The reader will probably consider it a discreet arrangement that pretty Susan Posey should seek her pastor in grave company. Mrs. Hopkins willingly consented to the arrangement which had been proposed, and agreed to go with the young lady on her visit to the Rev. Mr. Stoker's study. They were both arrayed in their field-day splendors on this occasion. Susan was lovely in her light curls and blue ribbons, and the becoming dress which could not help betraying the modestly emphasized crescendos and gently graded diminuendos of her figure. She was as round as if she had been turned in a lathe, and as delicately finished as if she had been modelled for a Flora. She had naturally an airy toss of the head and a springy movement of the joints, such as some girls study in the glass (and make dreadful work of it), so that she danced all over without knowing it, like a little lively bobolink on a bulrush. In short, she looked fit to spoil a homily for Saint Anthony himself.

Mrs. Hopkins was not less perfect in her somewhat different style. She might be called impressive and imposing in her grand-costume, which she wore for this visit. It was a black silk dress, with a crape shawl, a firmly defensive bonnet, and an alpaca umbrella with a stern-looking and decided knob presiding as its handle. The dried-leaf rustle of her silk dress was suggestive of the ripe autumn of life, bringing with it those golden fruits of wisdom and experience which the grave teachers of mankind so justly prefer to the idle blossoms of adolescence.

It is needless to say that the visit was conducted with the most perfect propriety in all respects. Mrs. Hopkins was disposed to take upon herself a large share of the conversation. The minister, on the other hand, would have devoted himself more particularly to Miss Susan, but, with a very natural make-believe obtuseness, the good woman drew his fire so constantly that few of his remarks, and hardly any of his insinuating looks, reached the tender object at which they were aimed. It is probable that his features or tones betrayed some impatience at having thus been foiled of his purpose, for Mrs. Hopkins thought he looked all the time as if he wanted to get rid of her. The three parted, therefore, not in the best humor all round. Mrs. Hopkins declared she'd see the minister in Jericho before she'd fix herself up as if she was goin' to a weddin' to go and see him again. Why, he did n't make any more of her than if she'd been a tabby-cat. She believed some of these ministers thought women's souls dried up like peas in a pod by the time they was forty year old; anyhow, they did n't seem to care any great about 'em, except while they was green and tender. It was all Miss Se-usan, Miss Se-usan, Miss Se-usan, my dear! but as for her, she might jest as well have gone with her apron on, for any notice he took of her. She did n't care, she was n't goin' to be left out when there was talkin' goin' on, anyhow.

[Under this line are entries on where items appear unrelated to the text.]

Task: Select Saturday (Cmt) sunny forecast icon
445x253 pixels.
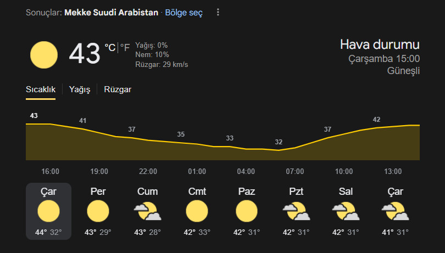Action: [197, 211]
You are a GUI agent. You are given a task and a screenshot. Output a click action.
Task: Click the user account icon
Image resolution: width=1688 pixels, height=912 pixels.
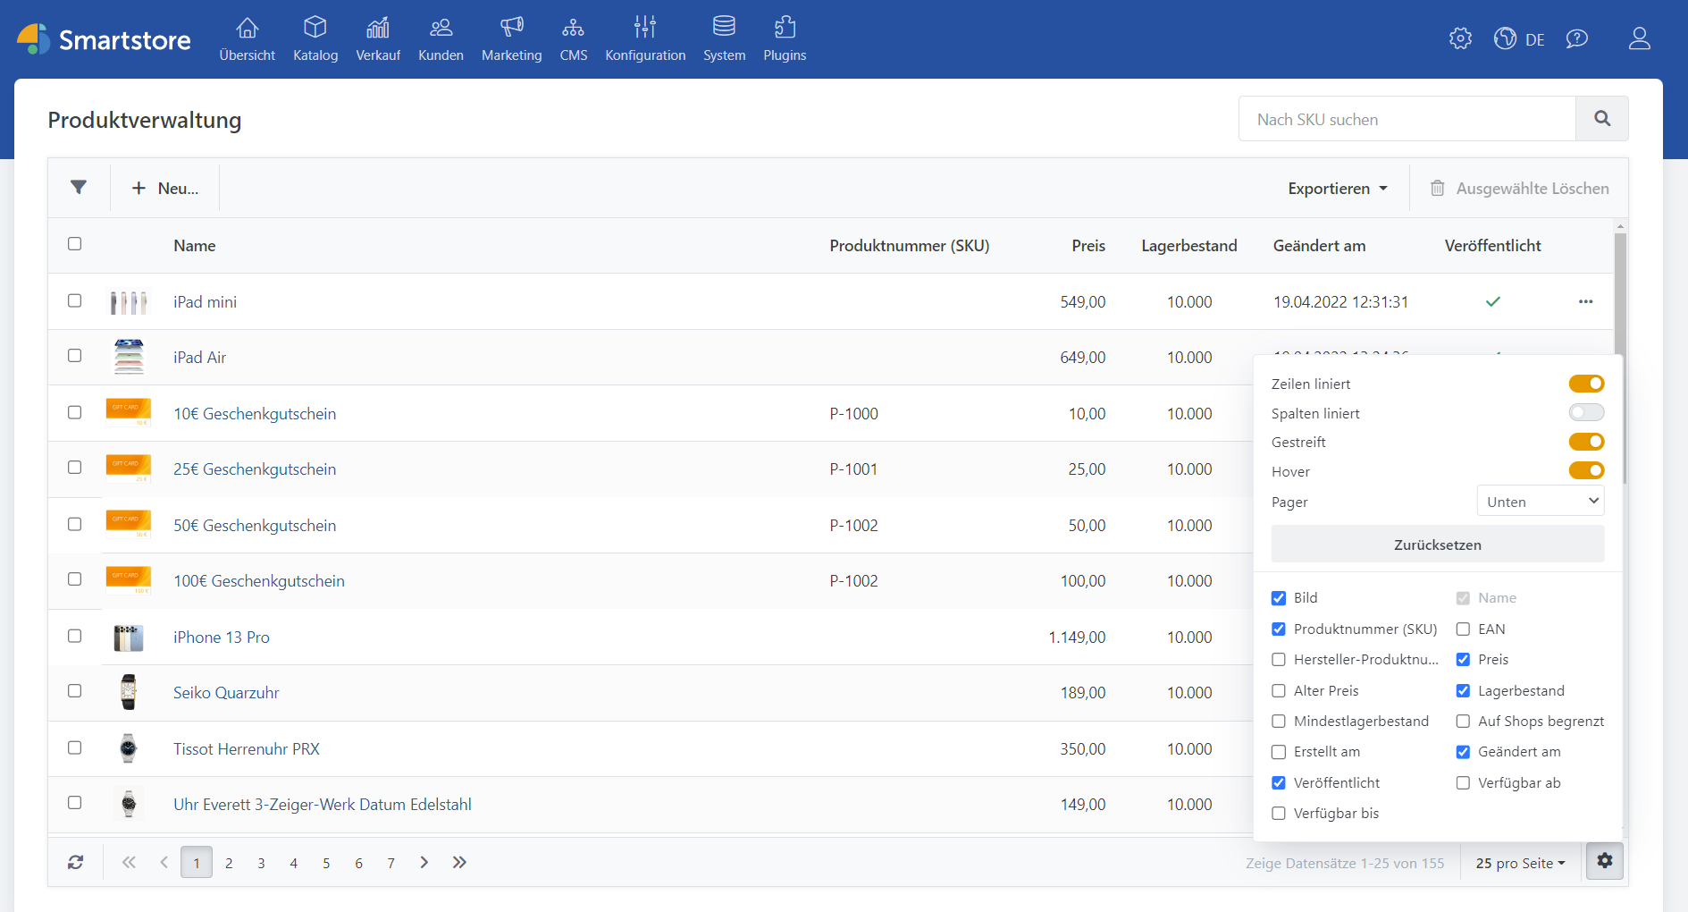[x=1639, y=38]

Susan Posey, on her part, said she did n't like him a bit. He looked so sweet at her, and held his head on one side,—law! just as if he had been a young beau! And,—don't tell,—but he whispered that he wished the next time I came I wouldn't bring that Hopkins woman!

It would not be fair to repeat what the minister said to himself; but we may own as much as this, that, if worthy Mrs. Hopkins had heard it, she would have treated him to a string of adjectives which would have greatly enlarged his conceptions of the female vocabulary.